Tasks to carry out:
**a)** Answer these questions using the Roger Assalé profile below:
(i) Where was he born?
(ii) Which club did he join on 5 September 2020?
(iii) How many appearances did he make for Werder Bremen?
**b)** Retype the part of the Roger Assalé profile below from "- Place of birth: Abengourou, Ivory" to "Mazembe / 75 / (24)", with no changes.

[[ Passage to read, beginning ]]

Personal information
- Full name: Micheal Claver Djapone Assalé
- Date of birth: 13 November 1993 (age 32)
- Place of birth: Abengourou, Ivory Coast
- Height: 1.67 m (5 ft 6 in)
- Position: Forward

Senior career*
- Years: Team / Apps / (Gls)
- 2014: Séwé Sport de San-Pédro / 29 / (8)
- 2014–2017: TP Mazembe / 75 / (24)
- 2017: → Young Boys (loan) / 13 / (6)
- 2017–2020: Young Boys / 81 / (25)
- 2020: → Leganés (loan) / 14 / (2)
- 2020–2024: Dijon / 40 / (4)
- 2021–2022: → Werder Bremen (loan) / 6 / (0)

International career^{‡}
- 2013: Ivory Coast U-20 / 4 / (6)
- 2015–: Ivory Coast / 21 / (3)

= Roger Assalé =

Ivorian footballer (born 1993)

Roger Claver Djapone Assalé (born 13 November 1993) is an Ivorian professional footballer who plays as a forward.

==Club career==
Assalé was part of the Young Boys squad that won the 2017–18 Swiss Super League, their first league title in 32 years. On 31 January 2020, he joined La Liga side CD Leganés on loan until the end of the season.

On 5 September 2020, he became a new Dijon player.

In August 2021 Assalé joined 2. Bundesliga club Werder Bremen on loan for the 2021–22 season. Werder Bremen secured an option to sign him permanently at the end of the loan. He left the club at the end of the season having made six appearances while Werder Bremen achieved promotion to the Bundesliga.

[[ Passage to read, end ]]
[[ Dataset excerpts, beginning ]]

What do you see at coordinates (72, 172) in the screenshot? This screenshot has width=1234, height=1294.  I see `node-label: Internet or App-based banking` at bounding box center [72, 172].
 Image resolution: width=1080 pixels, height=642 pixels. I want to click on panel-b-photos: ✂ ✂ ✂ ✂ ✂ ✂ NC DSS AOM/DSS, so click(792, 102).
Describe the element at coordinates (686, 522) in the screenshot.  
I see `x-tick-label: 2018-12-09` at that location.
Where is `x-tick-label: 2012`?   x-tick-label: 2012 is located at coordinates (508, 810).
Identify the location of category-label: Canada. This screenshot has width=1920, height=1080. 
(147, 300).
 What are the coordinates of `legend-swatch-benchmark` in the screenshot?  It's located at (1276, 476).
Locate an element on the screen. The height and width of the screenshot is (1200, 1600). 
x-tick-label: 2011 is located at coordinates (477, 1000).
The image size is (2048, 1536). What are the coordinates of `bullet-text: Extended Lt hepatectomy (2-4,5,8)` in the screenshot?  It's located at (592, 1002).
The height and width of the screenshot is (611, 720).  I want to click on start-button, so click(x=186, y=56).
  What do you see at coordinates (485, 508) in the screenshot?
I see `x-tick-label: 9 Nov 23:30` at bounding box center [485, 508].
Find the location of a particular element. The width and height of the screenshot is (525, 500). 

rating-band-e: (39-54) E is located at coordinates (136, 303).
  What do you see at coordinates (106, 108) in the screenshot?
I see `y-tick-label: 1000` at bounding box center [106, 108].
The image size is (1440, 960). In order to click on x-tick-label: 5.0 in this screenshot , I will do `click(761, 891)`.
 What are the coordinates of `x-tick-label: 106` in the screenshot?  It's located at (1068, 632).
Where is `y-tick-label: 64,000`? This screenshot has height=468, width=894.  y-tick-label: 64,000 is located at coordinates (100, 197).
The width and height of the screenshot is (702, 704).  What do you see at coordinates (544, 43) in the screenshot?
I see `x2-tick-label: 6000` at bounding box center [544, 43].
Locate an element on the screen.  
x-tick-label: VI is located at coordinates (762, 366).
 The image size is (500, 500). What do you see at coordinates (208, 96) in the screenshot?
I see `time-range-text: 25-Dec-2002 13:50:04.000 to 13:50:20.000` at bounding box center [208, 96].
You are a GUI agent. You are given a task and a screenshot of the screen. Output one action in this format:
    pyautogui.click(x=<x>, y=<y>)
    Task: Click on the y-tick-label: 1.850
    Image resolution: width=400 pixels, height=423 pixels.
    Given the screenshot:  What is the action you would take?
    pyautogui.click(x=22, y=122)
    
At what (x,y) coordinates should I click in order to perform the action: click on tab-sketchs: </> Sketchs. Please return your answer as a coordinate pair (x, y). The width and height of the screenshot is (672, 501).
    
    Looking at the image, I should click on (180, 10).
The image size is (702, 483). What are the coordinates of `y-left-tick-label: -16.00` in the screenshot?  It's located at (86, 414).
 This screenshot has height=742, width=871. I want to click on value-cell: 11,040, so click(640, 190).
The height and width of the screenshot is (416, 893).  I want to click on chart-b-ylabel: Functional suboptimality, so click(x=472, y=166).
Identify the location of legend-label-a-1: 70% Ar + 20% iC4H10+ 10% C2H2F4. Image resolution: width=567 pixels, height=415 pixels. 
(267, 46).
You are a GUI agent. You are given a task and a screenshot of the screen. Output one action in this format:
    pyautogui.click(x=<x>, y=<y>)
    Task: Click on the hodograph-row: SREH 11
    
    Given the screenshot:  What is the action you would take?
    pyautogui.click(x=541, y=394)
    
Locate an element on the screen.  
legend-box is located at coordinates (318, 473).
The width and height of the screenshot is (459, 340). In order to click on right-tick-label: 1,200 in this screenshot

[[ Dataset excerpts, end ]]

Answers per task:
**a)**
(i) Abengourou, Ivory Coast
(ii) Dijon
(iii) Six

**b)**
- Place of birth: Abengourou, Ivory Coast
- Height: 1.67 m (5 ft 6 in)
- Position: Forward

Senior career*
- Years: Team / Apps / (Gls)
- 2014: Séwé Sport de San-Pédro / 29 / (8)
- 2014–2017: TP Mazembe / 75 / (24)